# Start of GIVEN RECORDS

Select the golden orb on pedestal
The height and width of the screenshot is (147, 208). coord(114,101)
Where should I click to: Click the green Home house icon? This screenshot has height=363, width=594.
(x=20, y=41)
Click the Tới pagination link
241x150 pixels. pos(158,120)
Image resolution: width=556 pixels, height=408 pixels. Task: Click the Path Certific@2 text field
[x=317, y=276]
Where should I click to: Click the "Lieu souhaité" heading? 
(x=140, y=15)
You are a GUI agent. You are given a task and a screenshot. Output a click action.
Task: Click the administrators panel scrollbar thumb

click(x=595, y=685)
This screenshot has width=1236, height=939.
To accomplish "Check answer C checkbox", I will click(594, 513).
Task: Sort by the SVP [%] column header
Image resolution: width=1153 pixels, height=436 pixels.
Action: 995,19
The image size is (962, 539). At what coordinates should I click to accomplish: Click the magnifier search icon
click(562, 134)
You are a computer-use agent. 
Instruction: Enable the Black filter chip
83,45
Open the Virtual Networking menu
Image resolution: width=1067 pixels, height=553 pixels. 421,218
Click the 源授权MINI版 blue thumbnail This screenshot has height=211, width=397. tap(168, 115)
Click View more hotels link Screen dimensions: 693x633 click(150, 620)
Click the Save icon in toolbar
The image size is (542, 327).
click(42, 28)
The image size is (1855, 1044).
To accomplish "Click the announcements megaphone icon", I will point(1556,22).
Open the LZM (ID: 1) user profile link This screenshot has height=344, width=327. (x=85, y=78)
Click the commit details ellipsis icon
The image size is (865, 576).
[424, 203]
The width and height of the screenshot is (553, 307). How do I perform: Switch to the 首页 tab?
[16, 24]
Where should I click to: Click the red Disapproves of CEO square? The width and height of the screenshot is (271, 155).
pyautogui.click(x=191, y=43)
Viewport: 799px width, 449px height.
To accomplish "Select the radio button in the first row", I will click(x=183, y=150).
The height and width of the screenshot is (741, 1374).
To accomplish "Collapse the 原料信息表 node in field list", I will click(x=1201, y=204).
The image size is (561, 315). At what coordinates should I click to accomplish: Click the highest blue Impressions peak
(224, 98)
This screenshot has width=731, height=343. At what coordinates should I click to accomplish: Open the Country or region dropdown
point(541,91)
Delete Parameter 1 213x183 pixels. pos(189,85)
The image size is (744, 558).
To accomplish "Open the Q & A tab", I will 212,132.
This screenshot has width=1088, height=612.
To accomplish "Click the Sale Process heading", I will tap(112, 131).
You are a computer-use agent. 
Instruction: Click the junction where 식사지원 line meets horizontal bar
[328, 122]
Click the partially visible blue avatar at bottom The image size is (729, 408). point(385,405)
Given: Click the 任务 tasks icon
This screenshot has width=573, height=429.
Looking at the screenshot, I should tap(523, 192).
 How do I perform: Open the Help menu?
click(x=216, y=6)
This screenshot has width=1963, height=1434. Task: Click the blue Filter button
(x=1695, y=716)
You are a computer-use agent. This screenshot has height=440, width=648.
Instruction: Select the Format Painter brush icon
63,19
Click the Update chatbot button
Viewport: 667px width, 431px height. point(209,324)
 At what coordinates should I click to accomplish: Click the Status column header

# End of GIVEN RECORDS

PROBLEM REQUIREMENTS:
Could you recast the items from the line containing "How do I perform: Open the Help menu?" up to and including the line containing "(x=1695, y=716)" as a Markdown table with the columns Row and Line, one line per row and blank lines omitted?

CORRECT RESULT:
| Row | Line |
|---|---|
| 1 |  How do I perform: Open the Help menu? |
| 2 | click(x=216, y=6) |
| 3 | This screenshot has width=1963, height=1434. Task: Click the blue Filter button |
| 4 | (x=1695, y=716) |